SIDEBAR: Indirect listing activities are not currently unregulated by PRC regulators
An indirect listing involving a ‘big red chip structure’ is highly regulated by CSRC and other competent regulators. As a result of the applicable regulatory requirements and certain other practical reasons, such an indirect listing structure has been far less common than an indirect listing involving a ‘small red chip structure’ in recent years.
Also for completeness, an indirect listing (as with a direct listing) may nevertheless be subject to a separate security review from a foreign investment, cybersecurity or data perspective, depending on its specific circumstances pursuant to applicable laws and regulations introduced in recent years.

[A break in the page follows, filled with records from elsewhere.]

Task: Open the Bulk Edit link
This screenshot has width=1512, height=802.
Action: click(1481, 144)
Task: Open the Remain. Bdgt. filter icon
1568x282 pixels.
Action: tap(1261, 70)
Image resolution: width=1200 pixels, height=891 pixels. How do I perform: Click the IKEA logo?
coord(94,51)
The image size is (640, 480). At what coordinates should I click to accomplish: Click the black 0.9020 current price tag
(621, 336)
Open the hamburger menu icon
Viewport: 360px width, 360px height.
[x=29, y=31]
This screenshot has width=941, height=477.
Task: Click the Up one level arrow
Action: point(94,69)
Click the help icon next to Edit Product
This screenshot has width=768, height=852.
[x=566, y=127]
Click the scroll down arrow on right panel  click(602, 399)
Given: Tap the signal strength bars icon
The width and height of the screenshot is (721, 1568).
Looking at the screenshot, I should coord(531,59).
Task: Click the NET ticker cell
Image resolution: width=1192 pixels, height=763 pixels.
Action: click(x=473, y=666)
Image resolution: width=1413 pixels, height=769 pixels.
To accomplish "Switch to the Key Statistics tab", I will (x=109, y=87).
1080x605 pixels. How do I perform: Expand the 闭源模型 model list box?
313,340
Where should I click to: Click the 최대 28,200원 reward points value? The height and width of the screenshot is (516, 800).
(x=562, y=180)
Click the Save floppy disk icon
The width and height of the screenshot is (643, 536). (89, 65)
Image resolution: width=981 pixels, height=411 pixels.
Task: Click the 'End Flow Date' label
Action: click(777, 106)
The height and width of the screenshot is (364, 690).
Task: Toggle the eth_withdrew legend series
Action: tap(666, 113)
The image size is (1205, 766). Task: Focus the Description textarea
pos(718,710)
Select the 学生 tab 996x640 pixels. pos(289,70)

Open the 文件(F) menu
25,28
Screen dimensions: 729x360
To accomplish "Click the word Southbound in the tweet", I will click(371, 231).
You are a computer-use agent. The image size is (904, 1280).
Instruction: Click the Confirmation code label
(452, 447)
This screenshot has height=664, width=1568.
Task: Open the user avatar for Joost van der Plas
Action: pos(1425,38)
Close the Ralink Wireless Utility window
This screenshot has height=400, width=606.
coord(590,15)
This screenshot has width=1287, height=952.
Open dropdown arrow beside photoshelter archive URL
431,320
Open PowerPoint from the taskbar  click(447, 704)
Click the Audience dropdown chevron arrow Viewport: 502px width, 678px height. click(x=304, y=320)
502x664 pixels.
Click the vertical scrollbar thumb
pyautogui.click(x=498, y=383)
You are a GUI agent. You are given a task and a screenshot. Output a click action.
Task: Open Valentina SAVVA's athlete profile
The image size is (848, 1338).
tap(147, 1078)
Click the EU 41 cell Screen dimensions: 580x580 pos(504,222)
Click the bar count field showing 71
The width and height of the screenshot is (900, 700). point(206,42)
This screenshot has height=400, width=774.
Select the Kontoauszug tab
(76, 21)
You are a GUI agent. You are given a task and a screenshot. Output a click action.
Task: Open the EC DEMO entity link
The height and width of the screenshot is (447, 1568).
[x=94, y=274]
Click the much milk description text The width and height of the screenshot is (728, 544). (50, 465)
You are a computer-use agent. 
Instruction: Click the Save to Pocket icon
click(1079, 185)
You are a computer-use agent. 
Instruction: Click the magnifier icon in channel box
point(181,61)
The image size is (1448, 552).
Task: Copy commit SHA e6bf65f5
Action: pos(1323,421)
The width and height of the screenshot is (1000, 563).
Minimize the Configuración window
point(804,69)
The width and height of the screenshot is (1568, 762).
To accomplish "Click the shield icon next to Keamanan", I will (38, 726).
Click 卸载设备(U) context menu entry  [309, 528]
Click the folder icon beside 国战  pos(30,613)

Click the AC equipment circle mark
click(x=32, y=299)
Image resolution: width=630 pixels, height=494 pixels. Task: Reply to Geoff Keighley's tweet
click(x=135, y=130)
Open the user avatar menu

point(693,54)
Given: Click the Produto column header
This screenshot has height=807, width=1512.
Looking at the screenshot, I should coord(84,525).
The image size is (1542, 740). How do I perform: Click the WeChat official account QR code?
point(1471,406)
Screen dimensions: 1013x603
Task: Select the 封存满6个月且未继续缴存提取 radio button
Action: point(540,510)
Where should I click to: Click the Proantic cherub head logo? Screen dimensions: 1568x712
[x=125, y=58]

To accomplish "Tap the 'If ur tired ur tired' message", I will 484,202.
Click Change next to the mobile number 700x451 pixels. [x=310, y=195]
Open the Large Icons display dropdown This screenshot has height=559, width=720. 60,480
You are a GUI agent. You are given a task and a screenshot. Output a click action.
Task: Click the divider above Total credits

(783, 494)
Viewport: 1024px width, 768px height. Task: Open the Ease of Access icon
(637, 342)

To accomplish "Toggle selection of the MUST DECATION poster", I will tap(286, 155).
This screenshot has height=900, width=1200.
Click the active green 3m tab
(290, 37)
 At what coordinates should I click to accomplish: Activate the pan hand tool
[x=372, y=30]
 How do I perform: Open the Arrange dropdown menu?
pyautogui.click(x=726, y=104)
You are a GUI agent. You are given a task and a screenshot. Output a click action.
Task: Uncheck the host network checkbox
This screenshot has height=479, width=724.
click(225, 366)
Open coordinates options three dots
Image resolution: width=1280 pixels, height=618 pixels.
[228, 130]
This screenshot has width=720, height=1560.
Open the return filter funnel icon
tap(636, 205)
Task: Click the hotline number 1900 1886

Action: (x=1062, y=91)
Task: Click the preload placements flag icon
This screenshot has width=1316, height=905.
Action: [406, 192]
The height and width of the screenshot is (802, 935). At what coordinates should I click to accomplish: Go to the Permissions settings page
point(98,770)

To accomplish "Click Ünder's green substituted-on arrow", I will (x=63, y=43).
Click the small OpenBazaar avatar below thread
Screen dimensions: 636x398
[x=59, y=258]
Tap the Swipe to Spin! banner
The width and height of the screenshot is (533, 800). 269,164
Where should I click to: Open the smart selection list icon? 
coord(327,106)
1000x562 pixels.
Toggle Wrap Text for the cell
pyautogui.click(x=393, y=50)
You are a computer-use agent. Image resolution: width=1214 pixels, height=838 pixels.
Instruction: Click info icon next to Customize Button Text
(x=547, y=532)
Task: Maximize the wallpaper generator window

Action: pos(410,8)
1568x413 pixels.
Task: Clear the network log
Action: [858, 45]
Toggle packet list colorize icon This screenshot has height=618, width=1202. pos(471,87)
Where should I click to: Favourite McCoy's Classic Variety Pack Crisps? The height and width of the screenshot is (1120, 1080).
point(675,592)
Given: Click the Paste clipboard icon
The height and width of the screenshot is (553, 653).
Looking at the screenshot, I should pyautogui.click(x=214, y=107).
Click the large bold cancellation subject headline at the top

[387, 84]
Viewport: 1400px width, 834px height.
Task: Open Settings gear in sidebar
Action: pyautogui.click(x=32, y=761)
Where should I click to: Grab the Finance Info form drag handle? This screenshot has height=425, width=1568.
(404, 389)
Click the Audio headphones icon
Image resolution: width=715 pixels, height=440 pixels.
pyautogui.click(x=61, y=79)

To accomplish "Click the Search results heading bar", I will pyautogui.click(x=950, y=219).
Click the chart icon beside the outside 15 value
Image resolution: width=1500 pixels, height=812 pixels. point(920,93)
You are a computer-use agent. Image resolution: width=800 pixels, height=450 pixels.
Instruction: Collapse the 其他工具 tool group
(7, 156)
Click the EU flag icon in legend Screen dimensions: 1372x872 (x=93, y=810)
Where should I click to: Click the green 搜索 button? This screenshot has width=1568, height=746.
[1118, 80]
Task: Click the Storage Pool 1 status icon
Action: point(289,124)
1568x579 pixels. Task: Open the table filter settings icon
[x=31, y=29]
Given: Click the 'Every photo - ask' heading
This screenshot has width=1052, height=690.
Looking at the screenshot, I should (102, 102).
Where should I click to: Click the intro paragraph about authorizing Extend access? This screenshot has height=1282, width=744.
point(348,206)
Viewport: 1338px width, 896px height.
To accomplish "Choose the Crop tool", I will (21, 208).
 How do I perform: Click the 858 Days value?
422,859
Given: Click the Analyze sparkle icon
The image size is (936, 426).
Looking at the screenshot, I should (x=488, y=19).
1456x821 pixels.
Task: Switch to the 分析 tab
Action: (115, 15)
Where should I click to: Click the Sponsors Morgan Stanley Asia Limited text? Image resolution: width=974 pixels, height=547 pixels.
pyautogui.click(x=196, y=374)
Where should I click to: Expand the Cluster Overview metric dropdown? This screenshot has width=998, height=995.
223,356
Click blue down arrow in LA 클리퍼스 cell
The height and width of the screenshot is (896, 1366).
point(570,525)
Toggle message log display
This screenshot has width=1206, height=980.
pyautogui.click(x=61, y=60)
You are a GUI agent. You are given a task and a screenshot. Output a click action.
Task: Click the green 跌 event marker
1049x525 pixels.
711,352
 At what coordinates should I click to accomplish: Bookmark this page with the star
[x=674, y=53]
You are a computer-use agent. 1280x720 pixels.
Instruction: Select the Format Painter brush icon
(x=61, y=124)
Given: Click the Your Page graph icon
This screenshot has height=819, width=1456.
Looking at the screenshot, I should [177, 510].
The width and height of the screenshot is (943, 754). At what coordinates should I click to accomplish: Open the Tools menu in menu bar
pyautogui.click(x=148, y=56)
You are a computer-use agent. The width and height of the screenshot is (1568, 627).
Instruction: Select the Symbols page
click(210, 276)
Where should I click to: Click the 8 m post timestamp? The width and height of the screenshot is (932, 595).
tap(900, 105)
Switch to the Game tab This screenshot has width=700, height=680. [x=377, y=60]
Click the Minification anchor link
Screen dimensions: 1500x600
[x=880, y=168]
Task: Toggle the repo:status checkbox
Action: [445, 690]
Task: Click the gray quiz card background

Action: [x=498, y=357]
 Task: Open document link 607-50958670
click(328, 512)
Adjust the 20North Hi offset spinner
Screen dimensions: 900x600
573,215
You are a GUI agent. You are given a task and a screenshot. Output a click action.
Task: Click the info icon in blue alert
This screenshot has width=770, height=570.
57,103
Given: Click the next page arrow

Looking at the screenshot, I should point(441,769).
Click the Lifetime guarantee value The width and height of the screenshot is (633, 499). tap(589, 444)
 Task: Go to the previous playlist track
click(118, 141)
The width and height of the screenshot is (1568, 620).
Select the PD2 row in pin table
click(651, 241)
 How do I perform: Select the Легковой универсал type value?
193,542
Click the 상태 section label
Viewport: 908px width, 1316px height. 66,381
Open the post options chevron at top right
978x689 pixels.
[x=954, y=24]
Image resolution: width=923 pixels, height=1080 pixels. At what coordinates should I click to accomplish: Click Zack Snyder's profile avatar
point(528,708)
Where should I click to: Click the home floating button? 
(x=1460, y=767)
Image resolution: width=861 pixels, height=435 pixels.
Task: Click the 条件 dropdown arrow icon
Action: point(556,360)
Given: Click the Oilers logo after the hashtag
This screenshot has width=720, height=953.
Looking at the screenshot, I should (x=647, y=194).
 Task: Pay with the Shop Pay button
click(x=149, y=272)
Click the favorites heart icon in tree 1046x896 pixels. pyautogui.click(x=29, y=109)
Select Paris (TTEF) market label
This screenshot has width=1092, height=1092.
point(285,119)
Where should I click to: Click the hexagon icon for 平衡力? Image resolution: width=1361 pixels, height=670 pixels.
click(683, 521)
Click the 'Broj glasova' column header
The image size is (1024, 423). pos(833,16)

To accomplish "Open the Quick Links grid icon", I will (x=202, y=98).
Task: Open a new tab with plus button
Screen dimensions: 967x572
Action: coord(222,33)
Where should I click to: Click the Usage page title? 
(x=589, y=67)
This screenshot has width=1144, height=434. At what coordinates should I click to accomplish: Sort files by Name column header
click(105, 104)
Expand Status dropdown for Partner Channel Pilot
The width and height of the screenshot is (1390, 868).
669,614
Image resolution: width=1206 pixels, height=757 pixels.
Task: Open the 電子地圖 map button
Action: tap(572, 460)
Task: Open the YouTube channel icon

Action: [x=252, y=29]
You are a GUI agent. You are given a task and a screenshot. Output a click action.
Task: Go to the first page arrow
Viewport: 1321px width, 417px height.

- Big red-chip structure: a red chip structure ultimately controlled by a Mainland enterprise (eg, a state-owned company) rather than Mainland individual(s).
- Small red-chip structure: a red chip structure ultimately controlled by Mainland individual(s).
SIDEBAR: Is filing for a Subsequent Financing purely a post-completion procedural matter?
CSRC allows an issuer to file for its Subsequent Financing after the completion of issuance of the Subsequent Financing with simplified application documents as compared to those required in an overseas IPO.
However, this does not necessarily mean that such filing is purely a procedural matter since, amongst others, (1) the issuer’s Mainland counsel still needs to opine on whether any Listing Negative Scenario is applicable, and (2) the Overseas Listing Regime provides that the issuer shall suspend or terminate any proposed overseas listing (which is not limited to an overseas IPO) if any Listing Negative Scenario exists.
As such, prior to carrying out a Subsequent Financing, an issuer should (1) make proper assessment as to whether there may be any substantial hurdle towards its proposed Subsequent Financing, (2) seek clarification from CSRC on an as-needed basis, and (3) properly arrange the logistics of the Subsequent Financing and filing to avoid potential obligations for violation of the Overseas Listing Regime.
For the avoidance of doubt, where an issuer has already completed its overseas IPO in compliance with the Overseas Listing Regime or the applicable prior listing procedures, and it subsequently becomes subject to any Listing Negative Scenario, we consider the risk of the issuer being asked by CSRC to delist remote, but this factor will likely affect any subsequent overseas listing activity it may wish to carry out.
SIDEBAR: Listing Negative Scenarios
A China Based Enterprise cannot seek overseas listing if:
- the listing is expressly prohibited by laws, regulations or other relevant rules
- the listing may endanger national security as determined by the competent regulator(s)
- it or its controlling shareholder or actual controller has committed a criminal offence of corruption, bribery, embezzlement of property, misappropriation of property or disruption of the socialist market economic order within the last three years
- it is under investigation for suspected criminal offences or material violations of laws, or
- there is a material dispute over the ownership of the shareholding held by the controlling shareholder or the actual controller.